It's the Engineers

  • A good craftsman knows their craft and their tools and will understand when they need to acquire new tools and/or new skills.  I think a lot of people strive to be craftsmen, its just that there are some really noisy people who make it look like the norm is a goldfish attention span and a magpie attraction to shiny shiny.
    I think this comes back to Steve's earlier missive on expert beginners.  The noisy ones never seem to learn the art of the possible with any particular tool and may even distract some of the quieter ones who would happily dive deeper.

    I think many of us using SQL Server have been told it won't scale.  When we've been shown the use case and the data we've been flummoxed at how anyone has managed....to.....get....anything.....to.....run....that....slow.  Especially as the data volumes in question could easily be hidden under a thin slice of sod all.

    There are obviously use cases where an alternative approach is needed.  The last time I checked Yahoo had a 24,000 node Hadoop cluster crunching up data for their web search facility.  That isn't a SQL Server shaped problem.
    There are cases where I think Microsoft have dropped the ball with SQL Server.  I think there are huge opportunities to improve the full-text search engine.  Until it is improved then ElasticSearch is tolerable.
    iTunes uses one of the largest Cassandra clusters.  Again, not a SQL Server shaped problem.

    How many SQL Server performance problems in a legitimate use case are caused by an inappropriate use of SQL Server.  For example an OLTP system hit by trying to manage logging and session state in SQL Server?

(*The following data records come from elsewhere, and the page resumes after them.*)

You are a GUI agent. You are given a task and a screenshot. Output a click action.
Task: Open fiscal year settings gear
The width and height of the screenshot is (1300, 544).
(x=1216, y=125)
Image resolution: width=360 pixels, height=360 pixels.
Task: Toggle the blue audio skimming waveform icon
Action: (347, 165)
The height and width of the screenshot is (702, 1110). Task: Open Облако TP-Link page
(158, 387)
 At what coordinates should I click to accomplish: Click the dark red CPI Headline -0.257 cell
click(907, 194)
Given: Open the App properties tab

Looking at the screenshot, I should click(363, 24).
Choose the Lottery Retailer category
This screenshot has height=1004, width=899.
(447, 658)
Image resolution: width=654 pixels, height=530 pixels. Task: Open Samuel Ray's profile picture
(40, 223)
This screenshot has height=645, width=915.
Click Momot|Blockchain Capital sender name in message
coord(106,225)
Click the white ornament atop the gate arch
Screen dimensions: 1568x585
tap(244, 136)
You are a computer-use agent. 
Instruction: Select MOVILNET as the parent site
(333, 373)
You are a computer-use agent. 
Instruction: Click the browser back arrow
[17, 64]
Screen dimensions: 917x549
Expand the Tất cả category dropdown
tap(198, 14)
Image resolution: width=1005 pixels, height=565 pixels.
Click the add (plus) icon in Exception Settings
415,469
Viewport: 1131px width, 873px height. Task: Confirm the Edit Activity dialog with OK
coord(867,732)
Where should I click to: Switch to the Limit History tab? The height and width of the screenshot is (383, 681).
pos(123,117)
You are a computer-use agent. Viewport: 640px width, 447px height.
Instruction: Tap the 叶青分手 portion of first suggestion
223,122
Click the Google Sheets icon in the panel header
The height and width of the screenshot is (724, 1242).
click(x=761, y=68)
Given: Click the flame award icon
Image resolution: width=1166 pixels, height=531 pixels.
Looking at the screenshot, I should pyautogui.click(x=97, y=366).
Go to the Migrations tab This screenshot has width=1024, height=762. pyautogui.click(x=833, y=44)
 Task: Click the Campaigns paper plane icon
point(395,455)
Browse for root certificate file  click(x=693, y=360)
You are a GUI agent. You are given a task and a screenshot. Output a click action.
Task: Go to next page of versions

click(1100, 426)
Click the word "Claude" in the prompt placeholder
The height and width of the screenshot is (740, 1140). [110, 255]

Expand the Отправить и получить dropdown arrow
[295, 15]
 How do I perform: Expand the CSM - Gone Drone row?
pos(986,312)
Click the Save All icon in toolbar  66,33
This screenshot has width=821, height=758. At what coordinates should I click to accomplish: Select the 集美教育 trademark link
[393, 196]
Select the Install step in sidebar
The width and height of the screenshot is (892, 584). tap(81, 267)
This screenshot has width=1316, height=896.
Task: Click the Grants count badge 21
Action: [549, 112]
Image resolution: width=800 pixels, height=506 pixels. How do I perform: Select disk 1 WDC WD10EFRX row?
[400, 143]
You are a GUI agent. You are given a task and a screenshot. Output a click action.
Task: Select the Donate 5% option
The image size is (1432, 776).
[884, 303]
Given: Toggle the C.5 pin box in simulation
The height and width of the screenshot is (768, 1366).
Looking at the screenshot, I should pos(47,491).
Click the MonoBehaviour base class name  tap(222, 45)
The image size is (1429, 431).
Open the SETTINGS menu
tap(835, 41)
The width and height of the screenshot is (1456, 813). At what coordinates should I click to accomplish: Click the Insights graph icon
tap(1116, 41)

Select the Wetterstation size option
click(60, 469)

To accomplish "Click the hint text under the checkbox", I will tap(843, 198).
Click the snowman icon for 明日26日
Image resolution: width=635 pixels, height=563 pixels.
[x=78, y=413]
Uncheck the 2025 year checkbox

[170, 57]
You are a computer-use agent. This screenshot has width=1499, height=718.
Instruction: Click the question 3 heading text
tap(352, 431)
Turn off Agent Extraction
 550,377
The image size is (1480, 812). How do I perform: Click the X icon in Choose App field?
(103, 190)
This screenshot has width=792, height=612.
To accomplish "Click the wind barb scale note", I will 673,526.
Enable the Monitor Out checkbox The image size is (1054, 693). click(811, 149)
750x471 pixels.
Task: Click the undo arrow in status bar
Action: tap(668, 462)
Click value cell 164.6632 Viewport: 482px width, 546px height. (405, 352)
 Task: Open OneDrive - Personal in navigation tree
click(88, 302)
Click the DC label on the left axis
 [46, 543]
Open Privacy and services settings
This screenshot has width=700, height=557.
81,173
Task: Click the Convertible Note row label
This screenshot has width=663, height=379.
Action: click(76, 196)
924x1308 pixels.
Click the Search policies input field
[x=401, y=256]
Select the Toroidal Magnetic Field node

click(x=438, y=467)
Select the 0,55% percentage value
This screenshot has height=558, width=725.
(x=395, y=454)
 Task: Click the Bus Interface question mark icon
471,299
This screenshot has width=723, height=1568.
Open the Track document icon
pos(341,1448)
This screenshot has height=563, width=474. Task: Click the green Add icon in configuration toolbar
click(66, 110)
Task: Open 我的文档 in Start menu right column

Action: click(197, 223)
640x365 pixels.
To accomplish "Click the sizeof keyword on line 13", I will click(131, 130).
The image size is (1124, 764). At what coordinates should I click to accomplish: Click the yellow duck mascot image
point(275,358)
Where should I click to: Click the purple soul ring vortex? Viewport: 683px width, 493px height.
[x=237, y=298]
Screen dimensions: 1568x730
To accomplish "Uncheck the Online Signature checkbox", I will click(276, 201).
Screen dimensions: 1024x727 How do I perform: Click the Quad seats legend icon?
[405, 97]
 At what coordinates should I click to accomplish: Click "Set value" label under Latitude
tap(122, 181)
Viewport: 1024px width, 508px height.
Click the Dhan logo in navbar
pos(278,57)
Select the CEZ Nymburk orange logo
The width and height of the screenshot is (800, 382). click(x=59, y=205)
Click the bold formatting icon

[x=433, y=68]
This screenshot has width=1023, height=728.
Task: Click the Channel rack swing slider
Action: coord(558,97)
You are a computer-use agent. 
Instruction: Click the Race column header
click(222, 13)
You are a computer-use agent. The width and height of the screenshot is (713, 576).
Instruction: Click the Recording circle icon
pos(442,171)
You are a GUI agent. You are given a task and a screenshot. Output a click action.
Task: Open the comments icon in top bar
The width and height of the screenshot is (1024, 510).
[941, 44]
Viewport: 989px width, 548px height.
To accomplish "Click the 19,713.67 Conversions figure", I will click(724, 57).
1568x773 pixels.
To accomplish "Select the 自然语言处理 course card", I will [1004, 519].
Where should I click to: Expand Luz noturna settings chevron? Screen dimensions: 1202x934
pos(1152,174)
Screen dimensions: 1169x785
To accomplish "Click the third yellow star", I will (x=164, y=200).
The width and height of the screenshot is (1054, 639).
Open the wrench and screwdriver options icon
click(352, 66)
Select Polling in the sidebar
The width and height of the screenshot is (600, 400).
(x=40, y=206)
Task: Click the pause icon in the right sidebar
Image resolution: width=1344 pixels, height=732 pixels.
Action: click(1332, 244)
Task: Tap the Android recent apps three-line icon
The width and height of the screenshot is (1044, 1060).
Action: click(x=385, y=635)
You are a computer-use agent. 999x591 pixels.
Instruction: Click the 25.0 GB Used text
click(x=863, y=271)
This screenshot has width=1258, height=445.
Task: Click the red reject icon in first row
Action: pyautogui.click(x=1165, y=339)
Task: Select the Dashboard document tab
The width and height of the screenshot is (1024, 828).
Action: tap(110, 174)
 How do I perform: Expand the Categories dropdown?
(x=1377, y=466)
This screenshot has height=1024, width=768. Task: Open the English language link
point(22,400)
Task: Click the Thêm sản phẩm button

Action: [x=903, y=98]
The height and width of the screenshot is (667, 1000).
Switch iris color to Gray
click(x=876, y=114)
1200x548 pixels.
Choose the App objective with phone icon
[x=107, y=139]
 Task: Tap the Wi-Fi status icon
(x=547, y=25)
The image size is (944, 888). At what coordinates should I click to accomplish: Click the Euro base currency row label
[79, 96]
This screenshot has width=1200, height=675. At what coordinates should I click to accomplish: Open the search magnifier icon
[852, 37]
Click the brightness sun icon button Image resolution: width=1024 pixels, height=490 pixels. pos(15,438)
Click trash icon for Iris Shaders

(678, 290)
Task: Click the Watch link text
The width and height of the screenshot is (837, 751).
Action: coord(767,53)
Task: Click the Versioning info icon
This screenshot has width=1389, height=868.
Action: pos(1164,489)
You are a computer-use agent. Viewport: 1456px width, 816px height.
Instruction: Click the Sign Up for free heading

    Thomas Kesjer did a presentation at SQL Bits illustrating where all the Big Data was coming from.  It wasn't from OLTP.  I seem to remember him saying that if every man, woman and child on the planet tweeted like a teenager  Twitter would only account for slightly more than a PB.

  • "Data mining"

    What does this term say to you about the industry?

    What whoud you say about a mechanic who does parts mining in a huge bag where all arriving parts go into when arrived?

    What would you say about a cachier who does change mining in a one big box containing all the coins?

    That would be stupid, right?

    Any one with piece of mind would do shelving and fetching, rather than dropping and mining.

    And still - it's a main stream, common practice in "data science".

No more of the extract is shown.